### Work task
Can you repeat the entries from the line with "Locate an element on the screen. This" up to and including the line with "at that location.", word for word and without the pictures?

====== Excerpted records

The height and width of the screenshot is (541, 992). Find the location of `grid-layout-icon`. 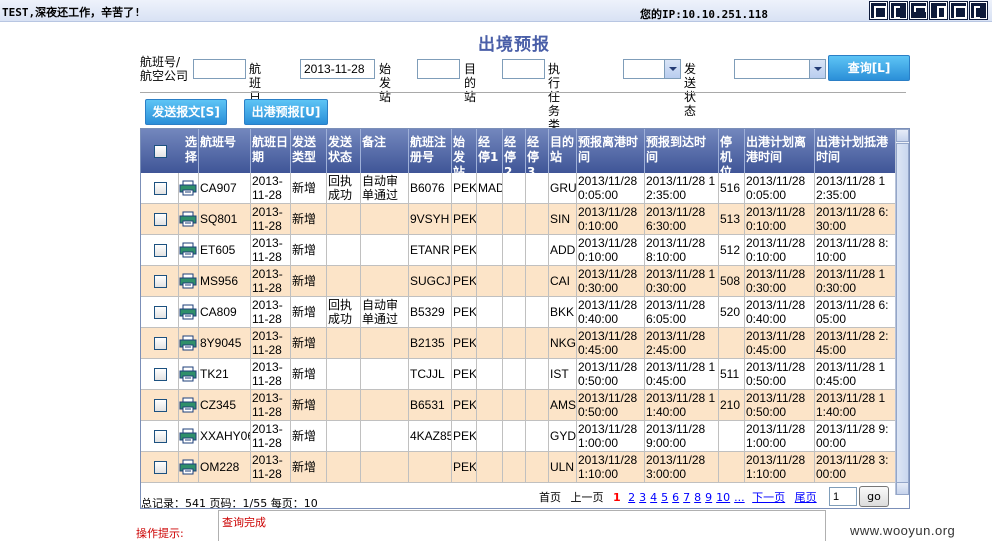

grid-layout-icon is located at coordinates (958, 10).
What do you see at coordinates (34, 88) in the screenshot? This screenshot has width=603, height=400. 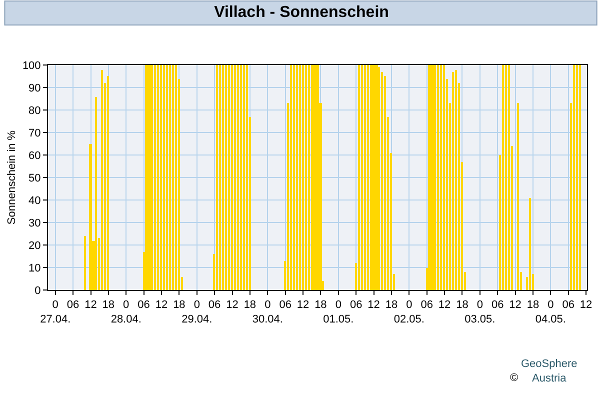 I see `y-tick-label: 90` at bounding box center [34, 88].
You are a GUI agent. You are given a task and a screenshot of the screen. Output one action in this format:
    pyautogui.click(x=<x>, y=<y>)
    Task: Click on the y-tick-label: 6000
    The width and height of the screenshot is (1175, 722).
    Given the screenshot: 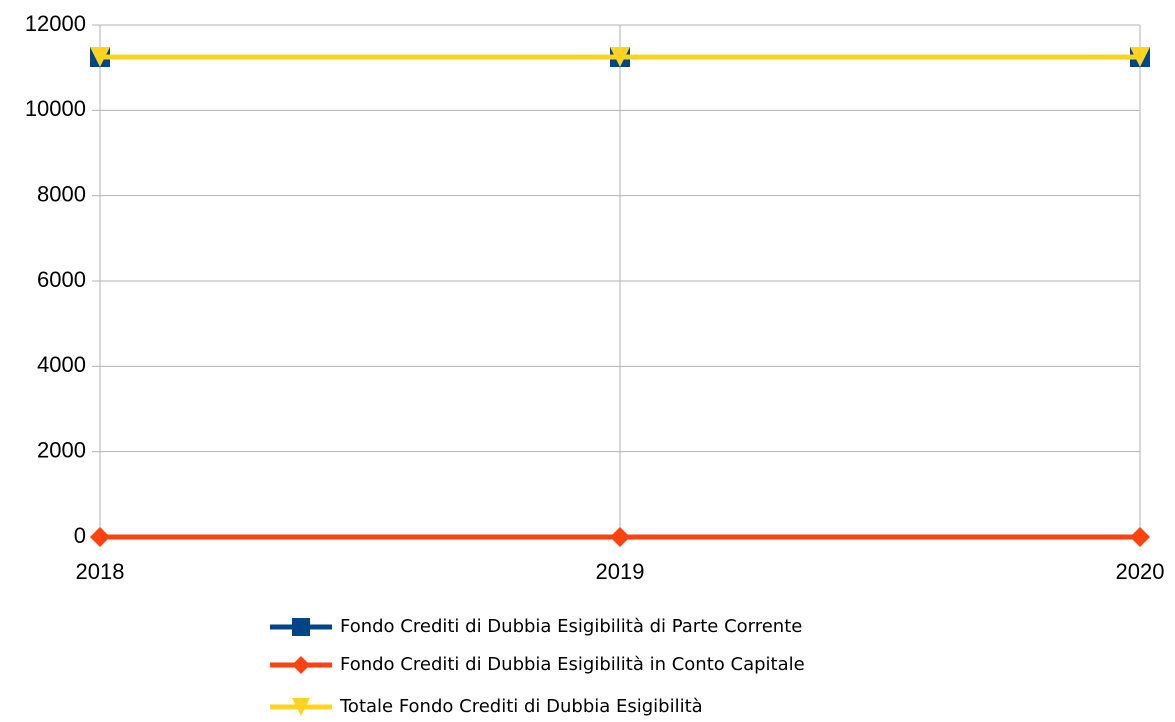 What is the action you would take?
    pyautogui.click(x=62, y=280)
    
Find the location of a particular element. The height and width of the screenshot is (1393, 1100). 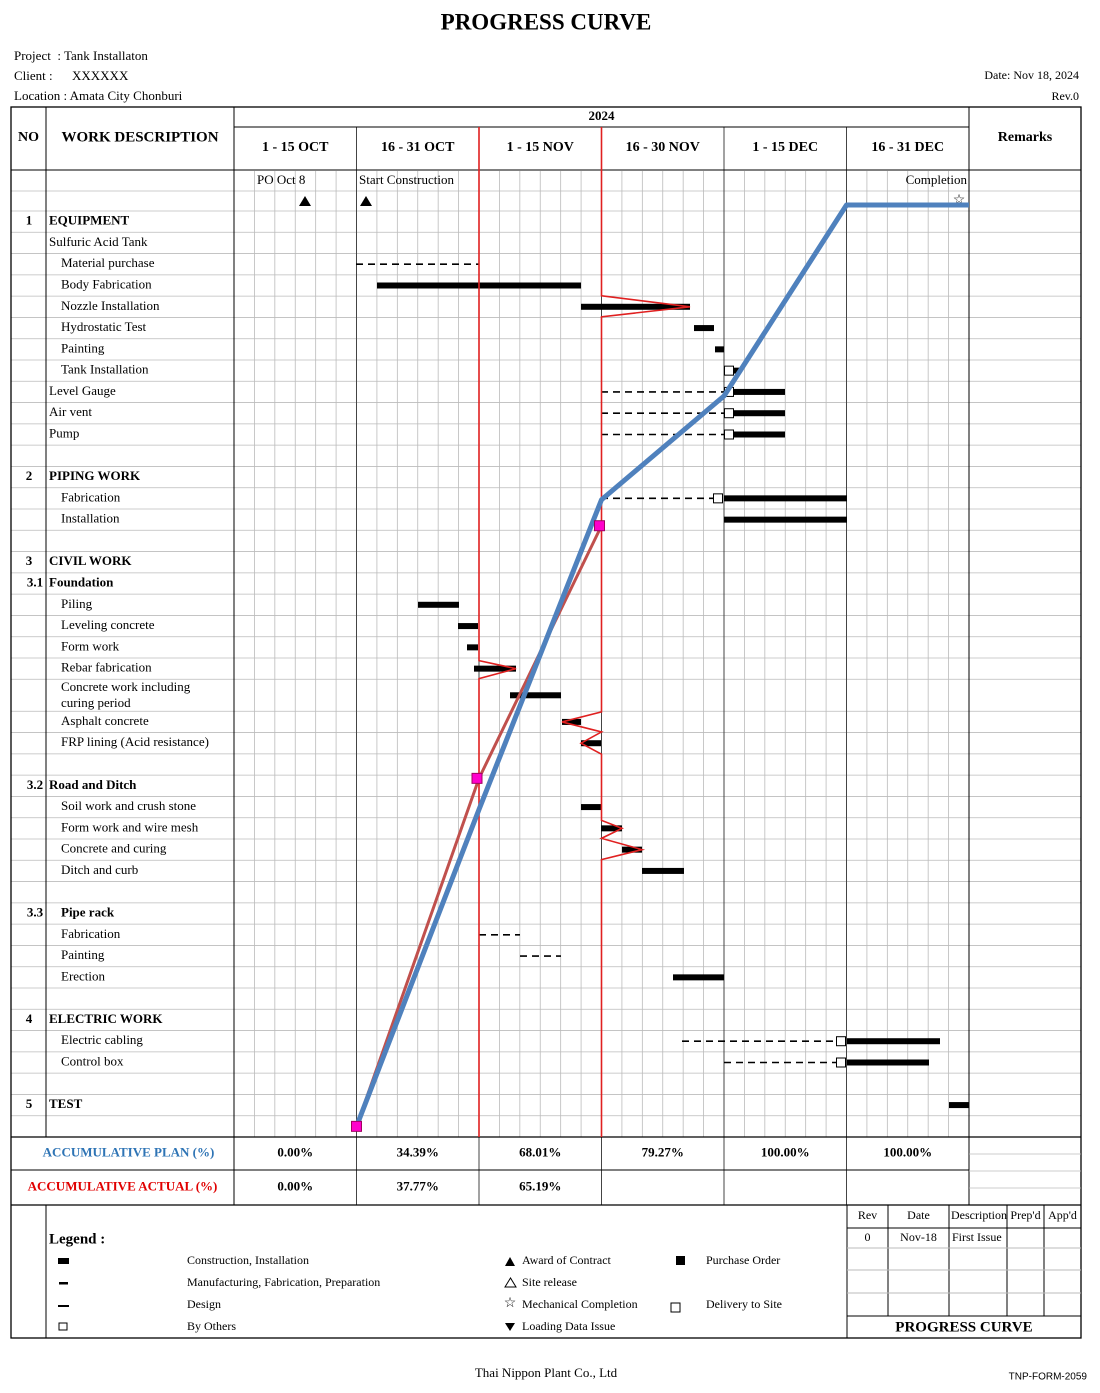

row-label: Nozzle Installation is located at coordinates (110, 306).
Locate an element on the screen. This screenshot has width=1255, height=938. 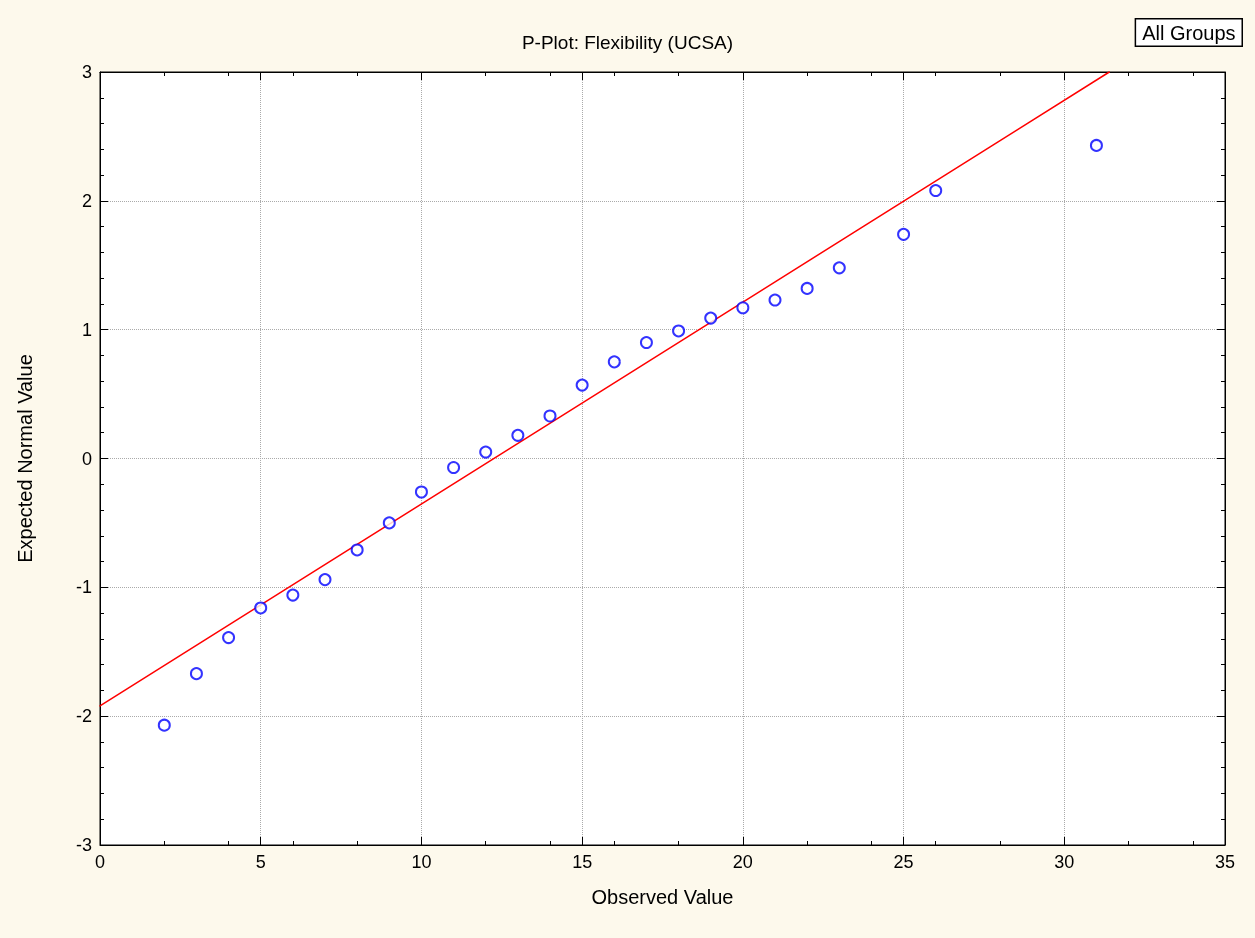
x-tick-label: 25 is located at coordinates (904, 862).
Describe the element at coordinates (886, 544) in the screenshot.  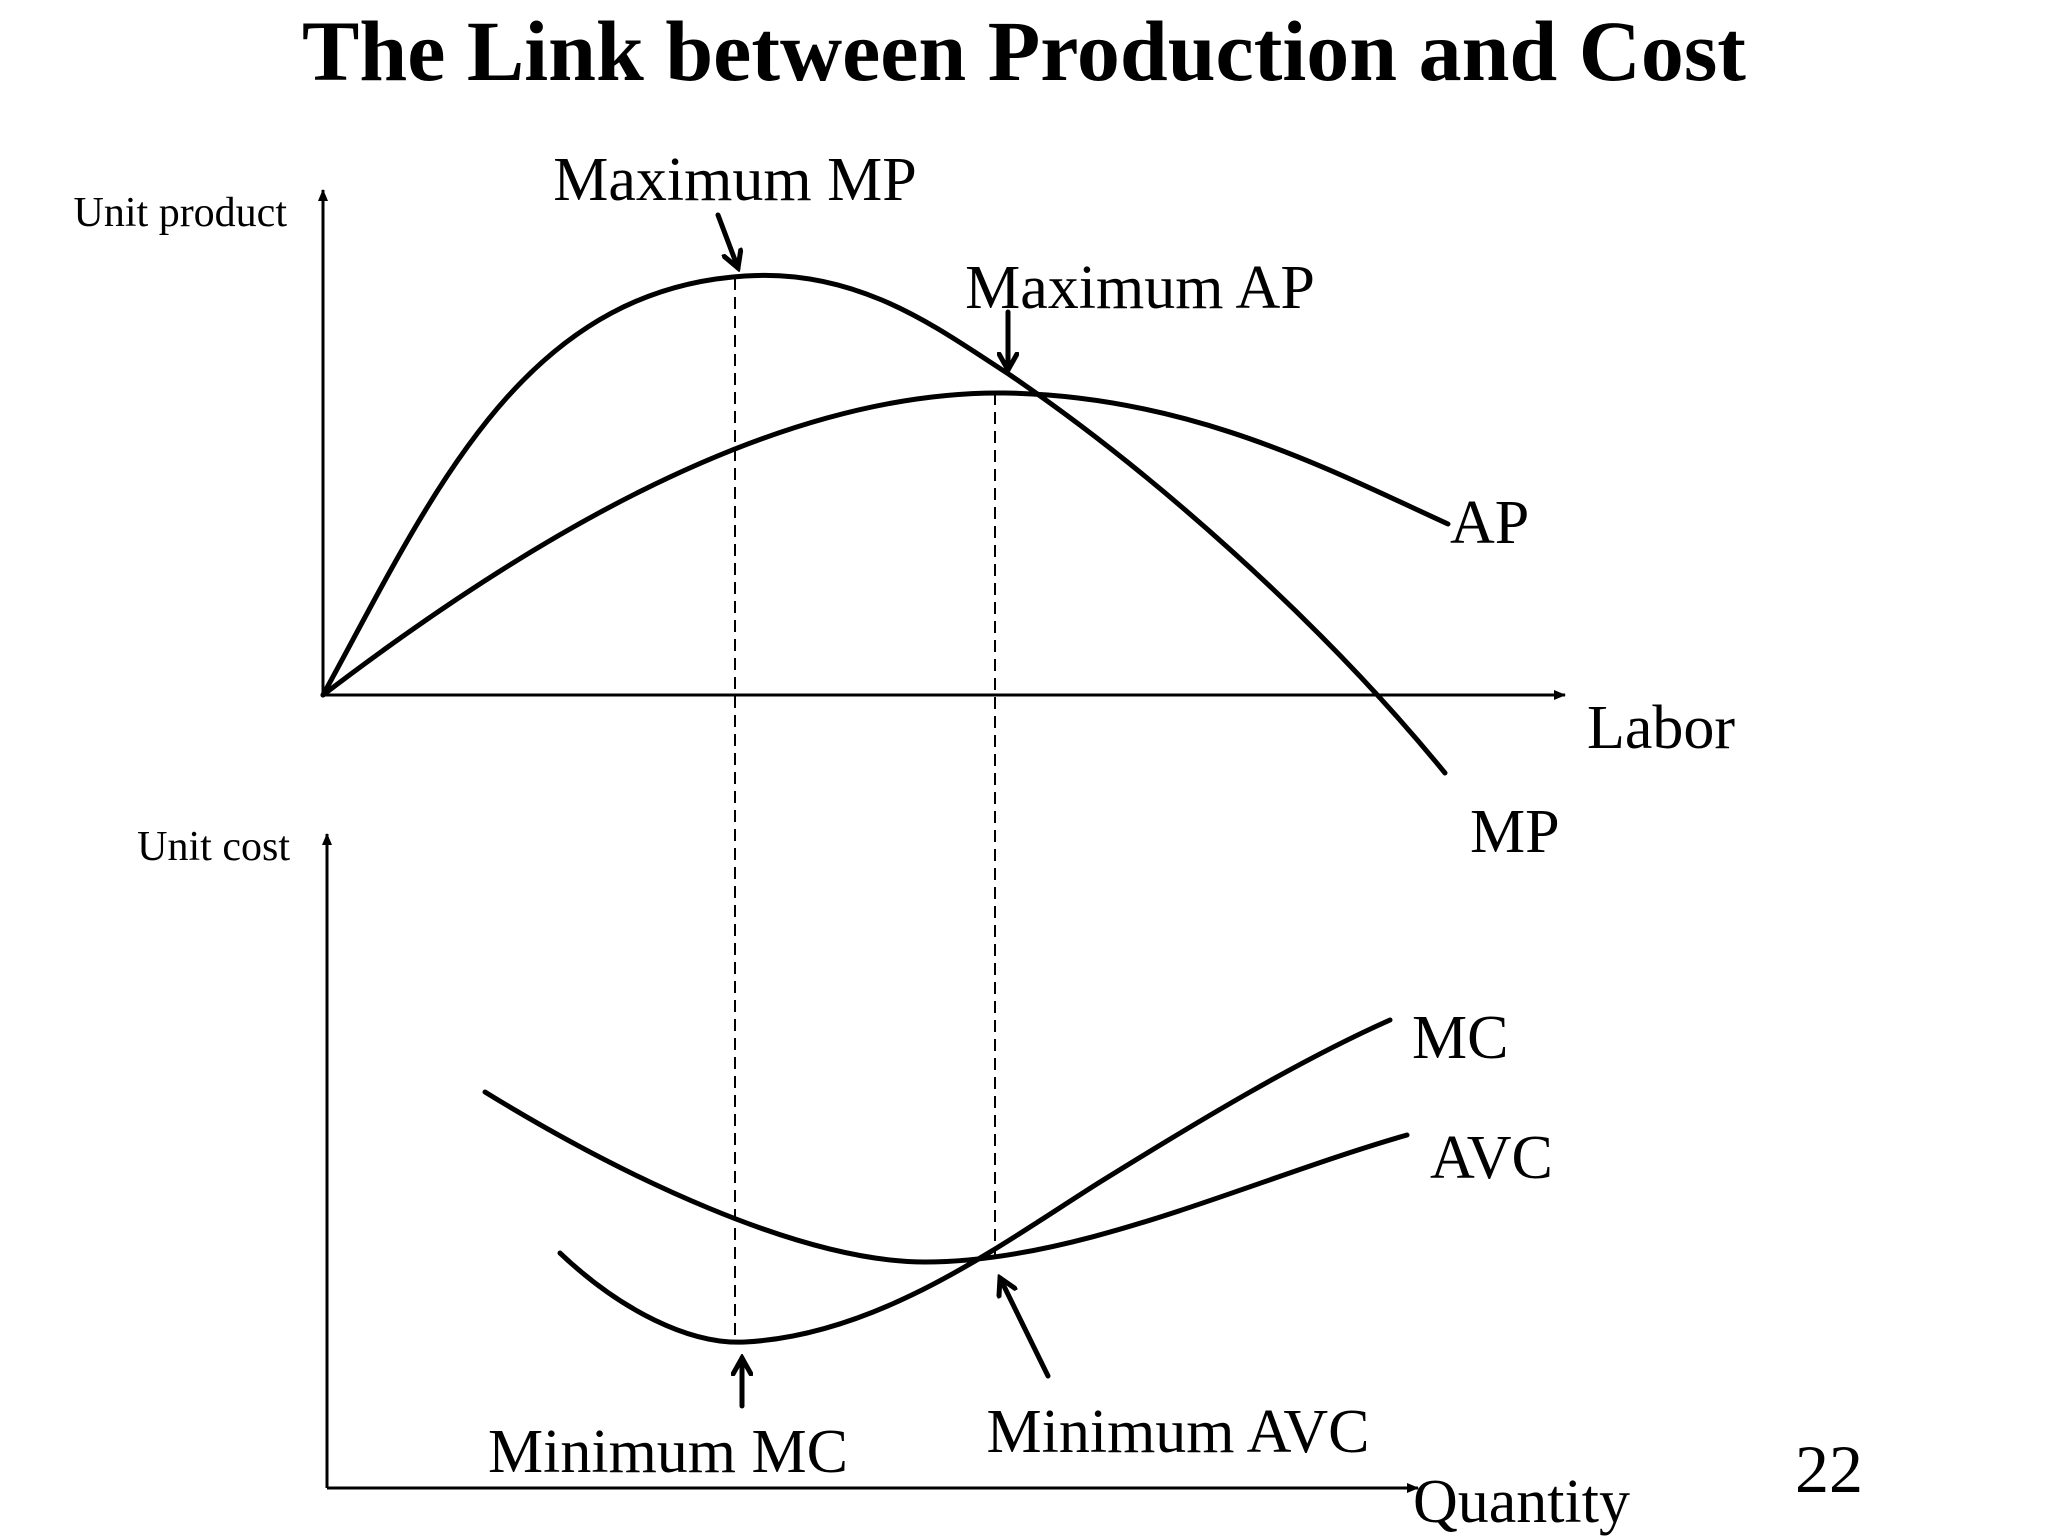
I see `ap-curve` at that location.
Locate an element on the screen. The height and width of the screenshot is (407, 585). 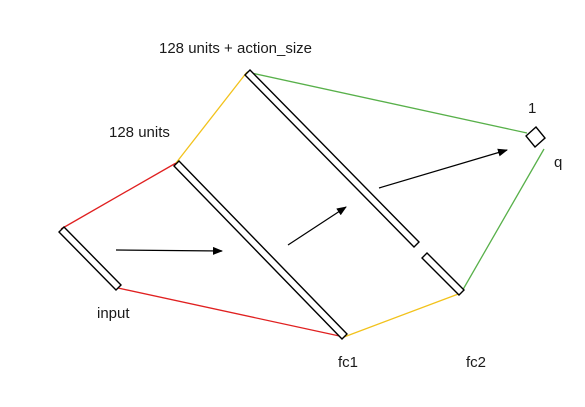
fc1-layer-bar is located at coordinates (260, 250).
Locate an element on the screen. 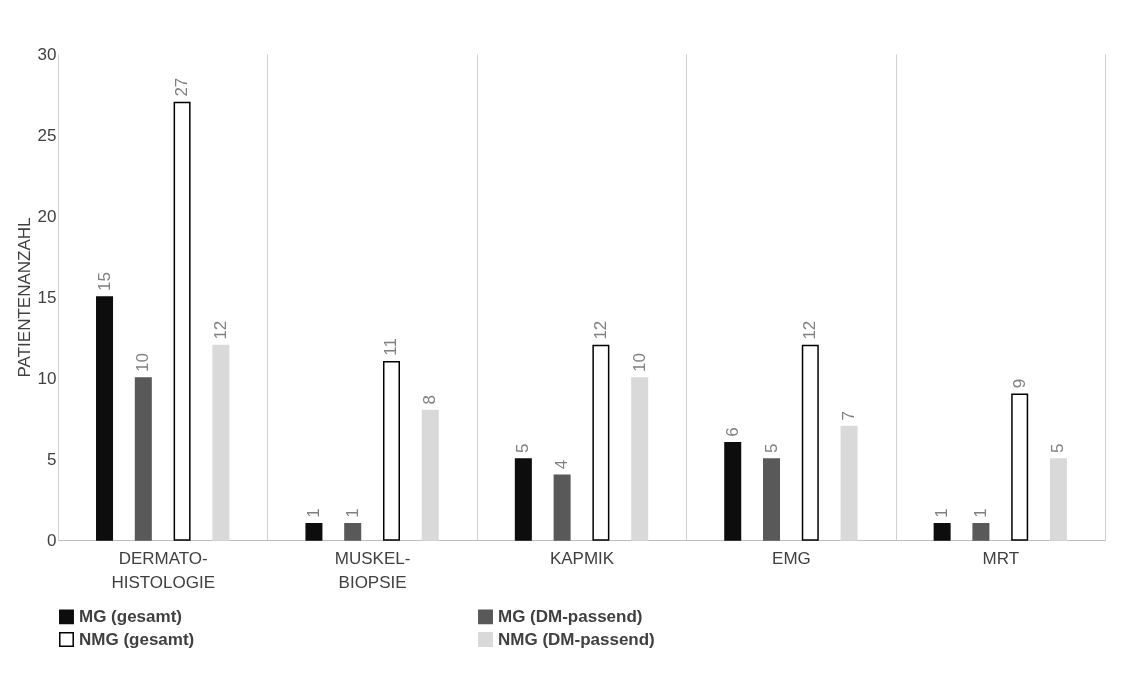  legend-label: NMG (gesamt) is located at coordinates (137, 639).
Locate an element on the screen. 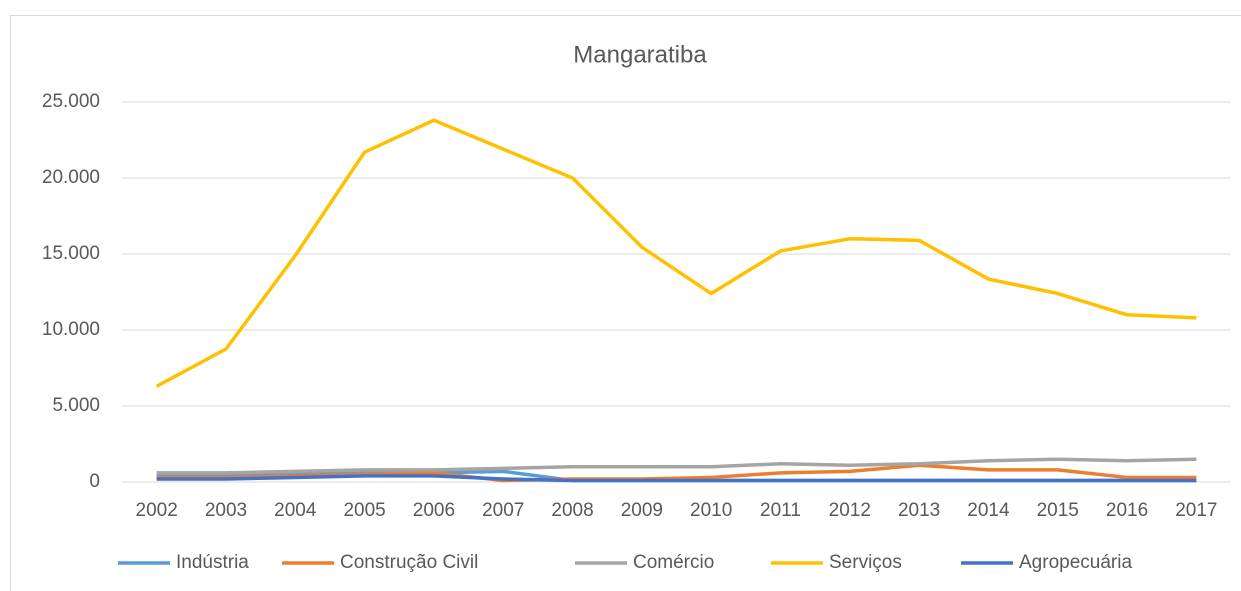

============

### Exercise result
Locate an element on the screen. This screenshot has width=1255, height=938. 
x-tick-label: 25 is located at coordinates (904, 862).
Describe the element at coordinates (886, 544) in the screenshot.  
I see `ap-curve` at that location.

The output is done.